ТЕКСТ
■ ■ ■ ■ ■

Теперь уже сомнений не было. Отправка в Болгарию – дело решенное. И казаки начали оживленно и весело, но вместе с тем и деловито собираться в далекий путь.
По лагерю то там, то здесь стучали молотки, скрипело дерево, это упаковывали в ящики казенное имущество, разные громоздкие вещи, а кое-кто из людей предусмотрительных и свои вещи для дороги заколачивали в ящики. Стирали белье, весь берег моря был усеян казаками, ожесточенно начищавшими песком котелки, сковородки и прочую незатейливую, по большей части – самоделковую кухонную посуду и утварь. «К Великому дню так не готовились, как теперь», – говорили казаки. А кухни были так старательно выскоблены и вычищены, как, вероятно, никогда за все время их существования. Слышался смех, казаки перебрасывались шутками, а временами дружно затягивали песни, длинные, походные. Глядя на этих веселых, оживленно бегающих, смеющихся и поющих людей, трудно было в то время сказать, что это изгнанники, оставившие Родину, дома и родных, несколько лет терзаемые ожесточенной войной и только что пережившие голод и холод, тоску и уныние Лемноса. Так всколыхнула, переродила казаков радостная весть.
С некоторой завистью смотрели на уезжавших остающиеся. Но и эти потихоньку начали собираться, утешая себя мыслью: «Все равно все там будем. Год жили, можно каких-нибудь две недельки и лишних на Лемносе посидеть». Хуже всех, сравнительно, чувствовали себя казаки, находящиеся в разных хозяйственных учреждениях лагеря. Приказ по лагерю (№ 78) ясно и определенно говорил о них: «Находящиеся в командах опреснителя, хлебопекарни, транспорта, бригадного интенданта, кубанских интенданта и инженера, а также команды госпиталей и лазаретов – назначены к погрузке в 4-й эшелон, вместе со своими управлениями и заведениями. За самовольное оставление команд – переводить немедленно в беженцы и после этого совсем не допускать к погрузке для отправки в Болгарию». И им ничего не оставалось делать, как скрепя сердце ждать своей очереди.
Вышедшим на следующий день приказом по лагерю уже назначался срок погрузки и определялся состав эшелонов.
«Главнокомандующий приказал – в числе 7000 человек, назначенных к перевозке в Болгарию, перевезти: 3500 человек с острова Лемнос и 3500 человек – с Галлиполи из состава 1-го армейского корпуса.
1 – Жены и дети, для перевозки, идут в счет указанного числа мест; вопрос о дальнейшем порядке их довольствия окончательно еще не решен.

■ ■ ■ ■ ■

ЗАДАНИЯ
(1) Кратко перескажите абзац текста о сборах казаков, начинающийся словами «С некоторой завистью смотрели», сохранив его главные факты.
(2) Выпишите из текста о сборах казаков точный фрагмент от слов "Вышедшим на следующий" до слов "1-го армейского корпуса." включительно.
Отвечайте, опираясь только на этот текст.

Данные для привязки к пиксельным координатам

■ ■ ■ ■ ■

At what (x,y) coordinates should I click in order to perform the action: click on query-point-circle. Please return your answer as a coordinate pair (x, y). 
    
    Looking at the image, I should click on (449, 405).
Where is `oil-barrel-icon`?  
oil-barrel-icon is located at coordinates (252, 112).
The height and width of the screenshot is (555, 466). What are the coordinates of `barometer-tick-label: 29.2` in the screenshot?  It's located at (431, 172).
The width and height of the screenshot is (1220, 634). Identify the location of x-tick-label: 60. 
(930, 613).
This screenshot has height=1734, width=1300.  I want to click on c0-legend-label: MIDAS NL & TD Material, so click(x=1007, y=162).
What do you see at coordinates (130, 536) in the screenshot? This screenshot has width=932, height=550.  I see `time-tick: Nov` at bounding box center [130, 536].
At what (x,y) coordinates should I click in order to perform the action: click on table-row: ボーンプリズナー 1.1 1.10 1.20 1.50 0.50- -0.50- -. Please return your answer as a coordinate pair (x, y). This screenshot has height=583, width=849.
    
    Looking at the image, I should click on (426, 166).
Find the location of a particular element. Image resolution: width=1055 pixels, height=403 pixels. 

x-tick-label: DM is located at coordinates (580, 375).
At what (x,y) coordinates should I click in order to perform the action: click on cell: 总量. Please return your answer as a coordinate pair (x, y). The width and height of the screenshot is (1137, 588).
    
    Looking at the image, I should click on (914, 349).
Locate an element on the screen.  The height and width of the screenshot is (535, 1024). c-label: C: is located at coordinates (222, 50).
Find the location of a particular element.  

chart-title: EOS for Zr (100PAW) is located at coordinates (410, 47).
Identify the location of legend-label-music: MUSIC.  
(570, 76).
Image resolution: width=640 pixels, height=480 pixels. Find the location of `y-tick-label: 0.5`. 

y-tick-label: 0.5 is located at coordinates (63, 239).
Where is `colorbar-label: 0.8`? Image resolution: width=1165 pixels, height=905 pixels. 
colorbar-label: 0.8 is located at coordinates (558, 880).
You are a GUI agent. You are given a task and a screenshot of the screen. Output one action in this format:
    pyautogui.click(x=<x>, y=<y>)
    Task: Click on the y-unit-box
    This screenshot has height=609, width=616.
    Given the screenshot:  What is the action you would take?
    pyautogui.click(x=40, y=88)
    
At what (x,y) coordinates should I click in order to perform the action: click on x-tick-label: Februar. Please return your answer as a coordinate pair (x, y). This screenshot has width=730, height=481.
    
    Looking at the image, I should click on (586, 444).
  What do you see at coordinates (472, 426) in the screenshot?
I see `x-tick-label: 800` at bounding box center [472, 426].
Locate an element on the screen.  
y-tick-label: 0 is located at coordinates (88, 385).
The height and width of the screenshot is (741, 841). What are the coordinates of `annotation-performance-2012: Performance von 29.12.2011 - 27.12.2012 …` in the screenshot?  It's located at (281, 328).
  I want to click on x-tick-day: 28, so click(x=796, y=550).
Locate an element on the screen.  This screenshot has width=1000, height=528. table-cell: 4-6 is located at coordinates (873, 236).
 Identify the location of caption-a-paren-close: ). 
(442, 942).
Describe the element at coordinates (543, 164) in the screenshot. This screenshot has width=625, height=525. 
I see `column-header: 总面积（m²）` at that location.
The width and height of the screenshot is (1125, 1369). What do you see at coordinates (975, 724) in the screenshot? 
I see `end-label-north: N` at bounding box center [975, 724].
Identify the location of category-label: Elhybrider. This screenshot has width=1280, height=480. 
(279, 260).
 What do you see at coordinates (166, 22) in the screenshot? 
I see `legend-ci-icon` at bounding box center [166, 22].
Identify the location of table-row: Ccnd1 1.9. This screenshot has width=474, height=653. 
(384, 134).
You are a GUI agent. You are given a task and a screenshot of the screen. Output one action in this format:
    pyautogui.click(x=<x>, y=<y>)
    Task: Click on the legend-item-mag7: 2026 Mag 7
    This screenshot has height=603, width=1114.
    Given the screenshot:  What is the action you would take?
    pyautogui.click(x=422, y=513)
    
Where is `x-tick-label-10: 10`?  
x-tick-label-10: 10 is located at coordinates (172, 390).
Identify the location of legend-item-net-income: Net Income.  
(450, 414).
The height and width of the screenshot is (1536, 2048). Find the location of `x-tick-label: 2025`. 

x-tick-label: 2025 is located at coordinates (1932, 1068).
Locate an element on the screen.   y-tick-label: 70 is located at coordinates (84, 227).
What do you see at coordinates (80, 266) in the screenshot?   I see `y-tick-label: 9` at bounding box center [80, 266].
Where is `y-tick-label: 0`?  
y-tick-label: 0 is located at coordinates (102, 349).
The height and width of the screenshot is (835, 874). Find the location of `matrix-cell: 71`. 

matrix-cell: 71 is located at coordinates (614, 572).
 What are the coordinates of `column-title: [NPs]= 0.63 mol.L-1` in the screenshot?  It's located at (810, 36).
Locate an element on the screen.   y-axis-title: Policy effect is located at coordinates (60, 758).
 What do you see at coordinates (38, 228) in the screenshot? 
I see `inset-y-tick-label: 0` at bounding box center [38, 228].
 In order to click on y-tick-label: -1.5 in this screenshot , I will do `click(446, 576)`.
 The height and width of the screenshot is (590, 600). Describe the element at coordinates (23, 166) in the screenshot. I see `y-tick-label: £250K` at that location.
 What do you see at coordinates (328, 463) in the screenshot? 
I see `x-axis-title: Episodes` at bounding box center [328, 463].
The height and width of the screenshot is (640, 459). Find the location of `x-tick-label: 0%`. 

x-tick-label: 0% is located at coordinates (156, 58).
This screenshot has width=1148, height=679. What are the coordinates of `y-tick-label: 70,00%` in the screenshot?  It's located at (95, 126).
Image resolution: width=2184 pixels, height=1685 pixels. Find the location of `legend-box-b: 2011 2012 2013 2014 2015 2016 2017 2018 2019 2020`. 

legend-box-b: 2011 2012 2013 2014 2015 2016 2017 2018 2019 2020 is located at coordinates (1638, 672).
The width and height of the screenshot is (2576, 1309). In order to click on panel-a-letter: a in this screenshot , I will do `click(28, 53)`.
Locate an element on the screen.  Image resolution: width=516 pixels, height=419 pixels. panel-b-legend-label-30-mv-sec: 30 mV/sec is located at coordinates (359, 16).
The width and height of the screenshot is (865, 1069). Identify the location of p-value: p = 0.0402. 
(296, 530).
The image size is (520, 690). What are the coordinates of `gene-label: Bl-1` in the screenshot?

■ ■ ■ ■ ■

ОТВЕТЫ
(1) Остающиеся на Лемносе с завистью смотрели на уезжавших. Но и они понемногу стали собираться, утешая себя тем, что все равно туда попадут. Тяжелее всех было казакам из хозяйственных учреждений лагеря. Приказ по лагерю № 78 назначил их к погрузке в 4-й эшелон вместе с их управлениями и заведениями. За самовольный уход из команд их переводили в беженцы и к погрузке в Болгарию не допускали. Им оставалось лишь нехотя ждать своей очереди.

(2)
Вышедшим на следующий день приказом по лагерю уже назначался срок погрузки и определялся состав эшелонов.
«Главнокомандующий приказал – в числе 7000 человек, назначенных к перевозке в Болгарию, перевезти: 3500 человек с острова Лемнос и 3500 человек – с Галлиполи из состава 1-го армейского корпуса.